**What the task asks**
Rescale the data starting at the line containing "You are a GUI" and ending at the last line of the data. Reproduce each of those lines in full, multiplying every click coordinate by 0.2 and rounding to the nearest whole number (halves round up), and leave all other text and numbers unchanged.

**Record list**
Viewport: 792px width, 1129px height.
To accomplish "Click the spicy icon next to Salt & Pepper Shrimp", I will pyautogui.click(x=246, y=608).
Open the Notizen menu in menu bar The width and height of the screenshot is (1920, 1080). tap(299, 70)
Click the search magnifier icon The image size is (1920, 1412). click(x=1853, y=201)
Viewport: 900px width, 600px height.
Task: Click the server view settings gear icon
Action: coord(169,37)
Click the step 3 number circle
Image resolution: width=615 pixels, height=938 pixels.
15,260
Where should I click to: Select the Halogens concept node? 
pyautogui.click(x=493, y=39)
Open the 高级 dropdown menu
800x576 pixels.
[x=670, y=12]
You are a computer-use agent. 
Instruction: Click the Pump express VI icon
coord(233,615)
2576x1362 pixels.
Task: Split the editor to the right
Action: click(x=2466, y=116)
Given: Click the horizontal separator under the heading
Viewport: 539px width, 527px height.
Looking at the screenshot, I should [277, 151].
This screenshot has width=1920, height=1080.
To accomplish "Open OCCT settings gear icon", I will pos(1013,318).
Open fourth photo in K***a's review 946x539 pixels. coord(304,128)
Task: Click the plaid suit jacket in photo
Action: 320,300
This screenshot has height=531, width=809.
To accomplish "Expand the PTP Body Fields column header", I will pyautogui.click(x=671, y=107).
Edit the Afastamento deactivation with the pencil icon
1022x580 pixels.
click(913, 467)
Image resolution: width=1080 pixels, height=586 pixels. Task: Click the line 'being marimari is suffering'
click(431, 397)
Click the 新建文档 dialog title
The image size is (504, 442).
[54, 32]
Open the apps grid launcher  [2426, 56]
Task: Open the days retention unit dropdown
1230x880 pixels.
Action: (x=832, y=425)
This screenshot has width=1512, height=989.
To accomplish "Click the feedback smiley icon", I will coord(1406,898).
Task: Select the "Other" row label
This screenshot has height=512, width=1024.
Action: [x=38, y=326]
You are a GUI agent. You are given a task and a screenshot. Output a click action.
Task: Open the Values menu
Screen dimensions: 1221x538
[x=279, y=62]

**In response**
You are a GUI agent. You are given a task and a screenshot. Output a click action.
Task: Open the Values menu
Screen dimensions: 1221x538
[x=56, y=12]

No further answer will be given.